_What this task involves_: When you answer, restate the entries below without altering anything.

START The data

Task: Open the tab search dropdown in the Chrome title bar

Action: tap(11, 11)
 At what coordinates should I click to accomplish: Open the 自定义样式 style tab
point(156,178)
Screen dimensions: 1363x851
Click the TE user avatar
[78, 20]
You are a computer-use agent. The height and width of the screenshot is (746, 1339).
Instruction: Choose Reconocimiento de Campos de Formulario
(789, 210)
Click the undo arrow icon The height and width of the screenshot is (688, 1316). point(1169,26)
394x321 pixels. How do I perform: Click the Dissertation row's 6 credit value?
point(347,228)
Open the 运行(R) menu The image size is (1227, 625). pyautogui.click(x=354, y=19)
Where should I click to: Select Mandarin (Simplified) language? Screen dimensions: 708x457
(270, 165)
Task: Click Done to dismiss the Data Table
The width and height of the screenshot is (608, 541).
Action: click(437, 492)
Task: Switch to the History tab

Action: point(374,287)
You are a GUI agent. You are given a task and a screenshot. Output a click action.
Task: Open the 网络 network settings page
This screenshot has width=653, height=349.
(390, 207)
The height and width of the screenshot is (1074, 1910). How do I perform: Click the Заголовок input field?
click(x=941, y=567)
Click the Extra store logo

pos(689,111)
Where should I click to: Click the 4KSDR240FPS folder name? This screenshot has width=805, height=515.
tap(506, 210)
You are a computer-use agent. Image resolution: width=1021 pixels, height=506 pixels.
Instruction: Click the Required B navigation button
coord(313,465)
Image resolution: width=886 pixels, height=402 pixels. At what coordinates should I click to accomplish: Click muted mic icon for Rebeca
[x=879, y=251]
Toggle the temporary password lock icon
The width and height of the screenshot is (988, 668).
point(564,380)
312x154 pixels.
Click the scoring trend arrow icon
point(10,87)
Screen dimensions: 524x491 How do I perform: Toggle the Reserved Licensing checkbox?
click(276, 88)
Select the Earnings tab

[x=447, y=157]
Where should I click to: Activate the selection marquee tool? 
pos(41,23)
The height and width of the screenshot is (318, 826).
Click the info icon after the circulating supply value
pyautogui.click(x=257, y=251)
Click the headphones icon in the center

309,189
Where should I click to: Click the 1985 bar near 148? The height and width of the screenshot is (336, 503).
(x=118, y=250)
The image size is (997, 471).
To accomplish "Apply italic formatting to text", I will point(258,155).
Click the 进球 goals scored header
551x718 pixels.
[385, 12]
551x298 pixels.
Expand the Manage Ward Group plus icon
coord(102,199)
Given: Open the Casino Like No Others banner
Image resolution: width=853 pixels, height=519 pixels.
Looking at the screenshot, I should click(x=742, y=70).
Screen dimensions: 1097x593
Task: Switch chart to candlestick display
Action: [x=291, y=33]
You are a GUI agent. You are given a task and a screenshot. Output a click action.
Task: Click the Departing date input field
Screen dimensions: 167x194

END The data

_Task result_:
Task: Open the tab search dropdown in the Chrome title bar

Action: tap(11, 11)
 At what coordinates should I click to accomplish: Open the 自定义样式 style tab
point(156,178)
Screen dimensions: 1363x851
Click the TE user avatar
[78, 20]
You are a computer-use agent. The height and width of the screenshot is (746, 1339).
Instruction: Choose Reconocimiento de Campos de Formulario
(789, 210)
Click the undo arrow icon The height and width of the screenshot is (688, 1316). point(1169,26)
394x321 pixels. How do I perform: Click the Dissertation row's 6 credit value?
point(347,228)
Open the 运行(R) menu The image size is (1227, 625). pyautogui.click(x=354, y=19)
Where should I click to: Select Mandarin (Simplified) language? Screen dimensions: 708x457
(270, 165)
Task: Click Done to dismiss the Data Table
The width and height of the screenshot is (608, 541).
Action: click(437, 492)
Task: Switch to the History tab

Action: point(374,287)
You are a GUI agent. You are given a task and a screenshot. Output a click action.
Task: Open the 网络 network settings page
This screenshot has width=653, height=349.
(390, 207)
The height and width of the screenshot is (1074, 1910). How do I perform: Click the Заголовок input field?
click(x=941, y=567)
Click the Extra store logo

pos(689,111)
Where should I click to: Click the 4KSDR240FPS folder name? This screenshot has width=805, height=515.
tap(506, 210)
You are a computer-use agent. Image resolution: width=1021 pixels, height=506 pixels.
Instruction: Click the Required B navigation button
coord(313,465)
Image resolution: width=886 pixels, height=402 pixels. At what coordinates should I click to accomplish: Click muted mic icon for Rebeca
[x=879, y=251]
Toggle the temporary password lock icon
The width and height of the screenshot is (988, 668).
point(564,380)
312x154 pixels.
Click the scoring trend arrow icon
point(10,87)
Screen dimensions: 524x491 How do I perform: Toggle the Reserved Licensing checkbox?
click(276, 88)
Select the Earnings tab

[x=447, y=157]
Where should I click to: Activate the selection marquee tool? 
pos(41,23)
The height and width of the screenshot is (318, 826).
Click the info icon after the circulating supply value
pyautogui.click(x=257, y=251)
Click the headphones icon in the center

309,189
Where should I click to: Click the 1985 bar near 148? The height and width of the screenshot is (336, 503).
(x=118, y=250)
The image size is (997, 471).
To accomplish "Apply italic formatting to text", I will point(258,155).
Click the 进球 goals scored header
551x718 pixels.
[385, 12]
551x298 pixels.
Expand the Manage Ward Group plus icon
coord(102,199)
Given: Open the Casino Like No Others banner
Image resolution: width=853 pixels, height=519 pixels.
Looking at the screenshot, I should click(x=742, y=70).
Screen dimensions: 1097x593
Task: Switch chart to candlestick display
Action: [x=291, y=33]
You are a GUI agent. You are given a task and a screenshot. Output a click action.
Task: Click the Departing date input field
Screen dimensions: 167x194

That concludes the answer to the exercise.